The sprout is a sign of life, of the future, of movement, of hope. A descendant of David will therefore open a new horizon towards which the attention of all the people will be drawn. And Jeremiah himself dissolves the symbolic value of that twig: the name of that king shall, in fact, be “Sprout of Justice” and his capital, the future Jerusalem, that Jerusalem that is possible by faith in Jesus Christ, the heavenly Jerusalem.
He will be called “The Lord our Justice”. Here, then, is the magic word that humanity has been repeating for centuries in thousand languages, had dreams in anticipation of her but which alone, with her own hands, never managed to build in history. Opening the new liturgical year, the Church proposes to us the only Lord of Justice towards which our gaze must be fixed, who we must follow to build a city of justice and peace.
The second symbol of Advent is that of ‘the way’. The image of the road ahead cuts through the whole of today’s responsorial psalm taken from a very fervent supplication, Psalm 25 (24). It is enough just to collect the words: “Your ways, O Lord, make known to me; teach me your paths, guide me in your truth and teach me”. The Bible insistently repeats that not all ways are the same: there is the way of good, life and peace and there is that of evil, death and hatred; there is the wide and easy way but with a tragic outcome and there is the harsh and narrow one that climbs towards the splendor of God.

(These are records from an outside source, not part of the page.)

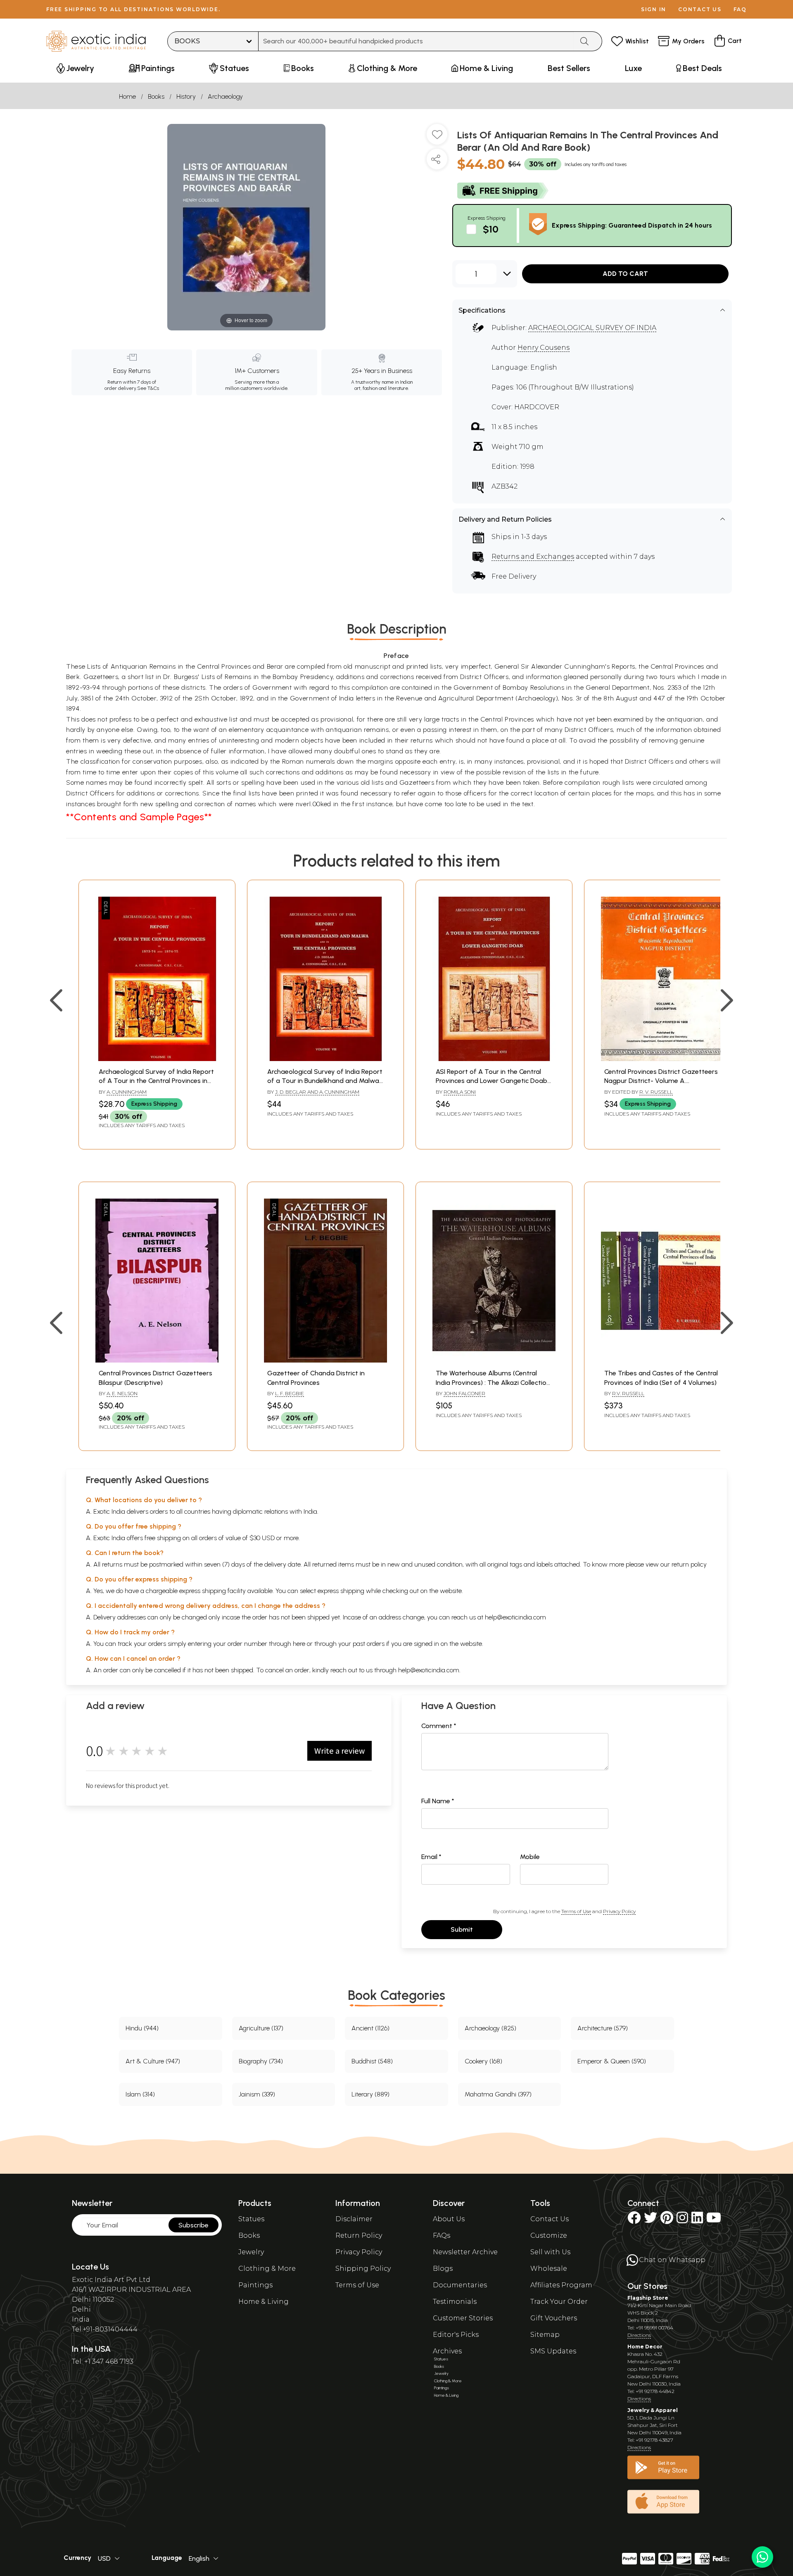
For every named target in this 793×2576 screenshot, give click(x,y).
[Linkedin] (697, 2220)
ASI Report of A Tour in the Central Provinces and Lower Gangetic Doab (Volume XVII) (491, 1081)
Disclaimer (354, 2219)
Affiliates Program (561, 2285)
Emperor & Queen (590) (611, 2061)
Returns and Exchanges (532, 556)
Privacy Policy (619, 1911)
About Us (449, 2219)
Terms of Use (576, 1911)
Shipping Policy (363, 2268)
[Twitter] (650, 2220)
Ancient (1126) (370, 2028)
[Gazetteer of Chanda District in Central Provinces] (325, 1360)
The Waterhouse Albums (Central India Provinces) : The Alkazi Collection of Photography (493, 1382)
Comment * (438, 1726)
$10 (491, 229)
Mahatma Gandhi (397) (498, 2094)
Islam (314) (140, 2094)
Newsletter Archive (465, 2252)
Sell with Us (550, 2252)
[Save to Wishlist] (437, 137)
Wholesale (548, 2268)
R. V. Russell (656, 1092)
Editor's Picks (456, 2335)
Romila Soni (460, 1092)
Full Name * (437, 1801)
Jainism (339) (257, 2094)
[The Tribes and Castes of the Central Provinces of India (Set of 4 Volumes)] (662, 1360)
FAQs (441, 2235)
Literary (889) (370, 2094)
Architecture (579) (602, 2028)
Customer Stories (463, 2318)
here (299, 1644)
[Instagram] (682, 2220)
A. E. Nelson (122, 1393)
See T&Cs (148, 388)
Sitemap (545, 2335)
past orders (369, 1644)
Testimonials (455, 2301)
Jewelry (251, 2252)
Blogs (443, 2268)
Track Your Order (559, 2301)
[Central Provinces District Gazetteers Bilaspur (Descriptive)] (156, 1360)
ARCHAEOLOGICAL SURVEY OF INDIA (592, 328)
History (186, 96)
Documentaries (460, 2285)
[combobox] (416, 41)
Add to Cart (625, 274)
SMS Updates (553, 2351)
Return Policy (358, 2235)
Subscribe (193, 2225)
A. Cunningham (127, 1092)
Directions (639, 2335)
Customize (548, 2235)
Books (156, 96)
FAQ (740, 9)
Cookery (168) (483, 2061)
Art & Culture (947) (153, 2061)
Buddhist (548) (372, 2061)
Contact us (700, 9)
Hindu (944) (142, 2028)
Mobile (530, 1857)
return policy (689, 1564)
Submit (462, 1929)
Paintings (255, 2285)
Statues (251, 2219)
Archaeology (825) (490, 2028)
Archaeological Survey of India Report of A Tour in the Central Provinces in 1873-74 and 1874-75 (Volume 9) (156, 1081)
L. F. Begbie (289, 1393)
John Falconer (464, 1393)
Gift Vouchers (553, 2318)
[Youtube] (713, 2220)
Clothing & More (267, 2268)
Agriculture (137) (261, 2028)
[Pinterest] (666, 2220)
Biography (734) (261, 2061)
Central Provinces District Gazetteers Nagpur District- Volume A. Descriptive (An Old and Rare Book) (661, 1081)
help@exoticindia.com (515, 1617)
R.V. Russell (628, 1393)
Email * (431, 1857)
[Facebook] (634, 2220)
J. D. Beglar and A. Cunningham (317, 1092)
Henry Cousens (544, 347)
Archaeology (225, 96)
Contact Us (549, 2219)
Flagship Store (647, 2298)
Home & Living (263, 2301)
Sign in (653, 9)
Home (127, 96)
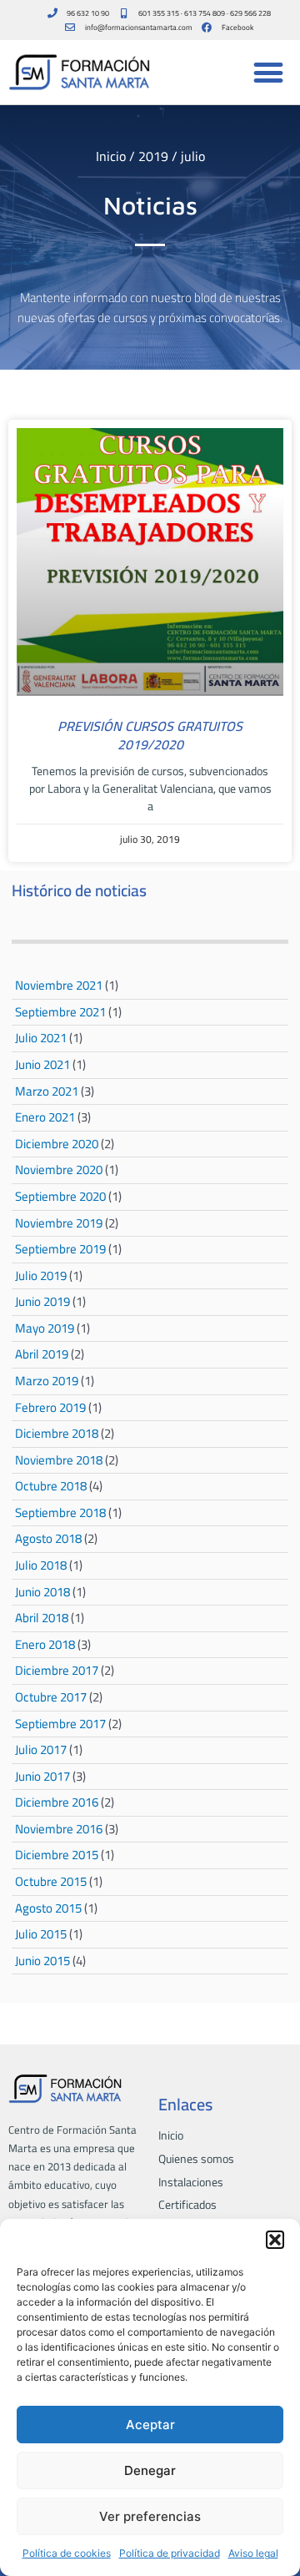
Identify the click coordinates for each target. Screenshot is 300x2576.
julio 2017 (41, 1749)
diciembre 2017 (56, 1670)
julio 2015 (41, 1934)
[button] (275, 2239)
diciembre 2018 (56, 1433)
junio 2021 (42, 1064)
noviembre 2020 (58, 1169)
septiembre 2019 (60, 1249)
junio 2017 (42, 1776)
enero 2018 (45, 1644)
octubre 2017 (51, 1697)
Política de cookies (66, 2553)
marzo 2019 (46, 1381)
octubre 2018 (51, 1486)
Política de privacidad (169, 2553)
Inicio (111, 156)
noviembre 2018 (58, 1460)
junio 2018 (42, 1592)
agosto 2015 (48, 1908)
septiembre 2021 (60, 1012)
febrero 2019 (50, 1407)
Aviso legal (253, 2553)
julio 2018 (41, 1565)
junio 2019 (42, 1301)
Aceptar (150, 2424)
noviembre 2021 (58, 985)
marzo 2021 (46, 1091)
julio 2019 (41, 1275)
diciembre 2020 (56, 1144)
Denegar (150, 2470)
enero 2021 (45, 1117)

The psalmist asks God to guide him on the right path so as not to skid in the desert. And this is a necessary prayer for us too, often tempted by many deviations from the main road of truth and justice, often without a lantern to walk in the night path of doubts, often blocked by apparently insurmountable obstacles that force us to stop.
Dense with other images, not always easy to decipher for us, is the so-called “discourse on ultimate realities” that Jesus addresses to us today through the editorial office of Luke the evangelist who will accompany us throughout this liturgical year we are now inaugurating. Above all, the stormy and apocalyptic images, typical of those centuries and used to symbolically indicate the effective irruption of God into the confused and scandalous history of man, are impressive. We, however, stop at an image underlying almost all of the discourses of Jesus, that of “night and day”. Darkness supposes sleep, the burden of body and spirit, inert abandonment, the mysterious cobweb of nocturnal crimes, the fleeting castles of dreams.
The dawn, on the other hand, marks the passage to action, to attention, to being awake and alert, to “raising one’s head”, to thinking, to waiting. Christ opts for the light of day and wants his disciple to come out of the night and darkness, from vice, from indifference, from the snares that imprison us to things. He wants the disciple to stand up and raise his head towards the light, peace, love, truth, and justice. Let us, then, make a new portrait of the Christian emerge from this Advent liturgy: portrait of a man or woman of justice, a racer on the straight path, a citizen not of night and death but of the day and life. Be Vigilant and pray always!